→ **PROMPT**
Filter the entries that follow, copying every line in which the word "with" appears.

→ **PROVIDED INFORMATION**
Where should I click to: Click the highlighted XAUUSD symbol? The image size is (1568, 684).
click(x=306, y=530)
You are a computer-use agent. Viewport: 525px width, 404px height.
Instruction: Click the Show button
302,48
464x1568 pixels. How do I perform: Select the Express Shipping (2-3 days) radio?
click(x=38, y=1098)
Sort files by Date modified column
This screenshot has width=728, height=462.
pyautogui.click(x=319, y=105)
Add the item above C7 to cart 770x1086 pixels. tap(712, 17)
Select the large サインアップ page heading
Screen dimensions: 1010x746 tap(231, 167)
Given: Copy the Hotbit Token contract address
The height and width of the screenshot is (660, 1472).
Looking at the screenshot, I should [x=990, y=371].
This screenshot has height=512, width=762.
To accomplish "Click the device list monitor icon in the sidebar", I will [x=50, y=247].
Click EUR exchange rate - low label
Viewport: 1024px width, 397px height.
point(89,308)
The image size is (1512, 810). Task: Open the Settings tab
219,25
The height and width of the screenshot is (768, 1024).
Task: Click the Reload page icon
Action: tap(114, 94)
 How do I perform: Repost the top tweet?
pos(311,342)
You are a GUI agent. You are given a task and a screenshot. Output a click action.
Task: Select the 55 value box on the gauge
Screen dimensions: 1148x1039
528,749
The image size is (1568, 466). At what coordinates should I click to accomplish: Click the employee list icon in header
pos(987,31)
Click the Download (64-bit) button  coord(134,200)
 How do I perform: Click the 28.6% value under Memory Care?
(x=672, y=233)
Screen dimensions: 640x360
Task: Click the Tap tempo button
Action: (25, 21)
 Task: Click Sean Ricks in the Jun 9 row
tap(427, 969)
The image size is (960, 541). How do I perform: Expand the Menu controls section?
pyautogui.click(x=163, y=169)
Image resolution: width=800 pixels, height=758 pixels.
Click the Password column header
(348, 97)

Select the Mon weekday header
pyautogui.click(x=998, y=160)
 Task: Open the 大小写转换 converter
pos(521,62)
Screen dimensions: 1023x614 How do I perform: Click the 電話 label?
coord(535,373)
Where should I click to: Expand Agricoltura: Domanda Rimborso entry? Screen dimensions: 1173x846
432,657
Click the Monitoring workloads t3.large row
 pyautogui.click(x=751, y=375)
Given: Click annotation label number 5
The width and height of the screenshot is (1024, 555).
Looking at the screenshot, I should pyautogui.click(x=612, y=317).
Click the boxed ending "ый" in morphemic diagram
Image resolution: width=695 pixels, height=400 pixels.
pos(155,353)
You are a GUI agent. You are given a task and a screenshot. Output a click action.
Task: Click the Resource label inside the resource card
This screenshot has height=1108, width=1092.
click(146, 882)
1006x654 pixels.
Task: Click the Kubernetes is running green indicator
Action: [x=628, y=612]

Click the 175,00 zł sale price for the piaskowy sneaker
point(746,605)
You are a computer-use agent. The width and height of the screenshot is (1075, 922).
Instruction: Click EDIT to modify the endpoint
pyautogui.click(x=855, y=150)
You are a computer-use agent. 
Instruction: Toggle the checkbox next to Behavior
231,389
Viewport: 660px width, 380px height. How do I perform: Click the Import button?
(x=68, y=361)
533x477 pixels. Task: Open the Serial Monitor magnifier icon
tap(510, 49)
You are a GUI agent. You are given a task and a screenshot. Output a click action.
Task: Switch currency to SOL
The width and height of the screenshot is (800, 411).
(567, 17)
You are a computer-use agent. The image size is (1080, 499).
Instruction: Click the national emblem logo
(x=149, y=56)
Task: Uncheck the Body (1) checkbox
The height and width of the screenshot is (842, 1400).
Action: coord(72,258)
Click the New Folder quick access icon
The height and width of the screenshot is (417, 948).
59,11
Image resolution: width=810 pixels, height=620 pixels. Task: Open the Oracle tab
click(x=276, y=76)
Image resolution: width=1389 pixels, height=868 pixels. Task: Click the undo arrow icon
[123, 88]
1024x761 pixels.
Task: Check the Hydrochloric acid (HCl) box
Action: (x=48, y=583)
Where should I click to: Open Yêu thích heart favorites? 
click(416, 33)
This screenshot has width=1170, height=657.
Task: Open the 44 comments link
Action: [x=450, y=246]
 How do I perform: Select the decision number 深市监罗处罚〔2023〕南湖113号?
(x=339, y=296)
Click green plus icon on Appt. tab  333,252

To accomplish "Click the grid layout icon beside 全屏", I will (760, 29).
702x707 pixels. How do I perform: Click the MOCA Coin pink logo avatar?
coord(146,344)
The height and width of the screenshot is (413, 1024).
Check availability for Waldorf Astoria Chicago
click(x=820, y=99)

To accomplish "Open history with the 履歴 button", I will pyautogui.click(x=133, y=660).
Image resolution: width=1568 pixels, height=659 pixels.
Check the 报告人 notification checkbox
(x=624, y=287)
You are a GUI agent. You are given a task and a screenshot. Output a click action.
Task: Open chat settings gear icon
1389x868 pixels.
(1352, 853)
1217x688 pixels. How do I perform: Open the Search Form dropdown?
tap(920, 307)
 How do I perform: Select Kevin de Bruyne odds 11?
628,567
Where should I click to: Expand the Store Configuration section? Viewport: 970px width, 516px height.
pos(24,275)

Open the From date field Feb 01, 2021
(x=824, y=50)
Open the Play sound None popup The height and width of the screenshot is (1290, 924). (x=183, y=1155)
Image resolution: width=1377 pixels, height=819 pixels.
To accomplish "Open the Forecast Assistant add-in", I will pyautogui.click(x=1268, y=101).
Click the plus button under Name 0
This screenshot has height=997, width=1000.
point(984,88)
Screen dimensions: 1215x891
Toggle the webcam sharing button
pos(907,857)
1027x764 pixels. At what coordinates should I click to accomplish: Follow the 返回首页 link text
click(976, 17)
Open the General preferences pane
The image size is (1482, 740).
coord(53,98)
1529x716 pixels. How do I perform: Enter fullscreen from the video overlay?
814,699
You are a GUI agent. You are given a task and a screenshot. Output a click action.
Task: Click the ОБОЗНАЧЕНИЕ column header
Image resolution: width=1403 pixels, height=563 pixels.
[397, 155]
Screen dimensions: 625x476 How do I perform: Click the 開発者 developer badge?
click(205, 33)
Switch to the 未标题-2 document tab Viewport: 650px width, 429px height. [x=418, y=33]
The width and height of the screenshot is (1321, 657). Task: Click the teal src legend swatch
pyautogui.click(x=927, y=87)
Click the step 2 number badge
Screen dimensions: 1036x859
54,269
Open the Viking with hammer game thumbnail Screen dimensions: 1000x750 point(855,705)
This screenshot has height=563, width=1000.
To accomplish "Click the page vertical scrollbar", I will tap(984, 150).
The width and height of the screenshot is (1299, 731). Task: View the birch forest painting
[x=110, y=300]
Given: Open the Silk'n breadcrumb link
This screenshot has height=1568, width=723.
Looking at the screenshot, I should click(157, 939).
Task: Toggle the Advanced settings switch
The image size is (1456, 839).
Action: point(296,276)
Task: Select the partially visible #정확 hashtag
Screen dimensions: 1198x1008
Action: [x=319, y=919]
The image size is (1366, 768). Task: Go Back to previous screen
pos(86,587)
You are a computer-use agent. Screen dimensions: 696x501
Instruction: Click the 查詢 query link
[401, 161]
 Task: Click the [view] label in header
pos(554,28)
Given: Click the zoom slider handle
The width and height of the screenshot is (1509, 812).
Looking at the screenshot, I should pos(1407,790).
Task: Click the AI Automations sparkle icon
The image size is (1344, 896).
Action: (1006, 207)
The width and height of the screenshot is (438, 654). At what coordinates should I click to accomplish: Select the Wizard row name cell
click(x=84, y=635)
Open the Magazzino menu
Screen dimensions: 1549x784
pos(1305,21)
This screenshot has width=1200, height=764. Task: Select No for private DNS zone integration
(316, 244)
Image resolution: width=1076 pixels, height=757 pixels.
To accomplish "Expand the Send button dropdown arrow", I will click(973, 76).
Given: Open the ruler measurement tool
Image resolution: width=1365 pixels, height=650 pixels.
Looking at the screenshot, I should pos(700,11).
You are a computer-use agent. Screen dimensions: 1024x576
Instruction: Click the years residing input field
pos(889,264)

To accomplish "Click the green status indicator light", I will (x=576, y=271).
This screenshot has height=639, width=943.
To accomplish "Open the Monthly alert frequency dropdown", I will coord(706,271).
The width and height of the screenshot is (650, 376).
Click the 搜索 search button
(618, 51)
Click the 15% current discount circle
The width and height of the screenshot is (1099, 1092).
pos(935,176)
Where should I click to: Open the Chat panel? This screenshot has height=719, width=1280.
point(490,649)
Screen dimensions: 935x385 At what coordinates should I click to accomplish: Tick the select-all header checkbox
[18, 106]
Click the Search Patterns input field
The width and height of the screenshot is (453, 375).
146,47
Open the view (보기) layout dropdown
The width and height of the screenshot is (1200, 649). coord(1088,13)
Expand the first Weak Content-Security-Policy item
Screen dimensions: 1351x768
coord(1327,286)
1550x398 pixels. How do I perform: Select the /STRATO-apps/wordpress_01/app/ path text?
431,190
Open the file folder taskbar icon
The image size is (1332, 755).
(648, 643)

→ **EXERCISE RESPONSE**
To accomplish "Open history with the 履歴 button", I will pyautogui.click(x=133, y=660).
Open the Viking with hammer game thumbnail Screen dimensions: 1000x750 point(855,705)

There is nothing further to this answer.